In A Flash: The Servant

A flash of lightning on the horizon as dusk settles upon those vast peaks that spread in all directions. It forms a haunting visage of a land torn apart, uprooted and broken, seized by unspeakable forces in days long ago. Ves slides down a snow-streaked road that winds into the town below, his journey interrupted from time to time by the surge of lights from a vehicle making an ascent. The town is quiet, the streets nearly empty, but for a few revelers gathered at the foot of a stairway leading up to a tavern. There are shouts from within and the promise of warmth, drink and women, but he passes on. His day is not yet done.

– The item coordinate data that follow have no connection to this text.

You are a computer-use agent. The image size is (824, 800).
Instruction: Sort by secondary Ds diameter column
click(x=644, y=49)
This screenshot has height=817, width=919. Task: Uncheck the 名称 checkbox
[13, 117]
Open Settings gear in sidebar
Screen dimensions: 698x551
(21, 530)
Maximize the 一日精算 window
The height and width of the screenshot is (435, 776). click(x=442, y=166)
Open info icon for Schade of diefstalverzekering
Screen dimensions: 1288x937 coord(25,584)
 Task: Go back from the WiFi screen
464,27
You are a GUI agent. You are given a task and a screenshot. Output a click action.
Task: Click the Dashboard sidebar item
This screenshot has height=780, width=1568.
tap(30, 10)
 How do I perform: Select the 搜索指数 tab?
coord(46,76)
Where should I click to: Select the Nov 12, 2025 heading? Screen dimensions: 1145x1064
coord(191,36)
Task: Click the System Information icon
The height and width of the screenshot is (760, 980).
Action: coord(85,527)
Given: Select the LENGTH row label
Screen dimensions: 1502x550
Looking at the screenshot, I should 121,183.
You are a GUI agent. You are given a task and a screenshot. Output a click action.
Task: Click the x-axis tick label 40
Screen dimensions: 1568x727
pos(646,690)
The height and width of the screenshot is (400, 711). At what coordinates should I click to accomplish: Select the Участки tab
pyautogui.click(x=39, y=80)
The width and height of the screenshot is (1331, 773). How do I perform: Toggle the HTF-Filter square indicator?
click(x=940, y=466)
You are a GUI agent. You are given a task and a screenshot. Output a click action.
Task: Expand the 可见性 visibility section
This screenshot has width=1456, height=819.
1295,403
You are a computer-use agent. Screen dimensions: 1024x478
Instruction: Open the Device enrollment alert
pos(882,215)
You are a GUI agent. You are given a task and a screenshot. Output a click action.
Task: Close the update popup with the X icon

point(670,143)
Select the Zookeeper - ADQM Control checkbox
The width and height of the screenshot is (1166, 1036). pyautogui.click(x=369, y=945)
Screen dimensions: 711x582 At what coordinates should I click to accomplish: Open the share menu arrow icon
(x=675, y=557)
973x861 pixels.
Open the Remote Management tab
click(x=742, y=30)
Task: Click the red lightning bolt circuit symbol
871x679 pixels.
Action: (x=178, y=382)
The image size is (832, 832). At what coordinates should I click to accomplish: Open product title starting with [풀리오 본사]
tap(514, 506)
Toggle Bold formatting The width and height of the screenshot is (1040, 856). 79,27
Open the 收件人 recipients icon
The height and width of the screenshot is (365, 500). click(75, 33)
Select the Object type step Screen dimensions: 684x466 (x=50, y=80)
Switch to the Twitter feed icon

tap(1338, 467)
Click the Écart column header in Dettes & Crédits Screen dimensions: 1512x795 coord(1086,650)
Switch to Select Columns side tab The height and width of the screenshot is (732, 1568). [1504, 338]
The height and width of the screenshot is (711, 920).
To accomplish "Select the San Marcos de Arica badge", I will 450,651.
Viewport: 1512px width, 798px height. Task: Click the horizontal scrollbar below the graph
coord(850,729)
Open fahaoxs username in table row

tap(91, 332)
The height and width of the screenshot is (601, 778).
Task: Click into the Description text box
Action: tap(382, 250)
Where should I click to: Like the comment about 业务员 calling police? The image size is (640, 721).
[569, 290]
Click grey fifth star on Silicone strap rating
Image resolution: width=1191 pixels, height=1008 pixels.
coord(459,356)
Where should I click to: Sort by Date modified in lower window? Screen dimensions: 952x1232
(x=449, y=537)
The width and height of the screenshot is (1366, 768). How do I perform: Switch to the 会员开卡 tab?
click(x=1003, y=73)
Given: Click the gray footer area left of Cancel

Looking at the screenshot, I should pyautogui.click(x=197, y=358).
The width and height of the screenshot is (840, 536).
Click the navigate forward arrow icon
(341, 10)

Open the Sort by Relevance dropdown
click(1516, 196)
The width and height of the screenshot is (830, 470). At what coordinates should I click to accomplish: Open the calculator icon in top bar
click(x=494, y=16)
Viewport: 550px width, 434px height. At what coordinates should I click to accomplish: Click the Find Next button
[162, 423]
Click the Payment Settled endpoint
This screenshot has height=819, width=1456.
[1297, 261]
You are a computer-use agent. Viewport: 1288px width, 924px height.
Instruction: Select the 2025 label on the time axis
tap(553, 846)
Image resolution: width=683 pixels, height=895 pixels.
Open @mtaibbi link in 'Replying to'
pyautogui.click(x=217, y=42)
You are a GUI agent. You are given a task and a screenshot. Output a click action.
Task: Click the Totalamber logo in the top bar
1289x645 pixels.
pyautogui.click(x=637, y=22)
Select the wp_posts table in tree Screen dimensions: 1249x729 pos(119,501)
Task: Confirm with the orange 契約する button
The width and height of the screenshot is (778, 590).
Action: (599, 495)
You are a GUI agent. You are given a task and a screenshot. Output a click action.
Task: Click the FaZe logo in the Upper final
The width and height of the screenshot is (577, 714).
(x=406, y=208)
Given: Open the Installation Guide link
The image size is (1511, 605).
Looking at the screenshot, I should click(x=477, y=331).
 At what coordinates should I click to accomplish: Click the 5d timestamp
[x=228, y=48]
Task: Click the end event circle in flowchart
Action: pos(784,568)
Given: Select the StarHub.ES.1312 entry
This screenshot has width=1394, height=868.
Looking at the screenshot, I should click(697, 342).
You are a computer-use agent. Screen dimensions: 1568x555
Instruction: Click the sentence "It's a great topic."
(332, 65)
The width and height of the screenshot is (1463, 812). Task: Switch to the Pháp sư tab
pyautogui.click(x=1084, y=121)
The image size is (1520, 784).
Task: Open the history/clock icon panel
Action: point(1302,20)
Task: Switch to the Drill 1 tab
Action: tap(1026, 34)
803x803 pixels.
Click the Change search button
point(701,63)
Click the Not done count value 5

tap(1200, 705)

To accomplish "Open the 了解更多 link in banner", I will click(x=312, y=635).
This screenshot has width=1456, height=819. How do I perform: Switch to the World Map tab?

The town is built upon a mountain with streets that slant here and there, coming together at odd angles, or sometimes ending abruptly. It is one of these that Ves finds himself on, the road coming to an end at a cliff, the gulf below stretching on into a darkness that seems to know no bounds. At the precipice of this awful vastness sits a mansion, spreading across the cliff so broadly that it gives the impression it might teeter over the brink at any moment to what lies below.

When he announces himself at the door servants scurry to rouse the Master. Ves is taken through the building and brought out onto a veranda overlooking the precipice. The air is cool and he can see his breath forming under the lights. He does not have to wait long until the Master emerges from one of the doors to join him. He is unremarkable to look upon, small and thin, with fine features that somehow leave him undefined. Ves can rarely call up a picture of his face in his mind.

“So you found her, did you?” the Master says.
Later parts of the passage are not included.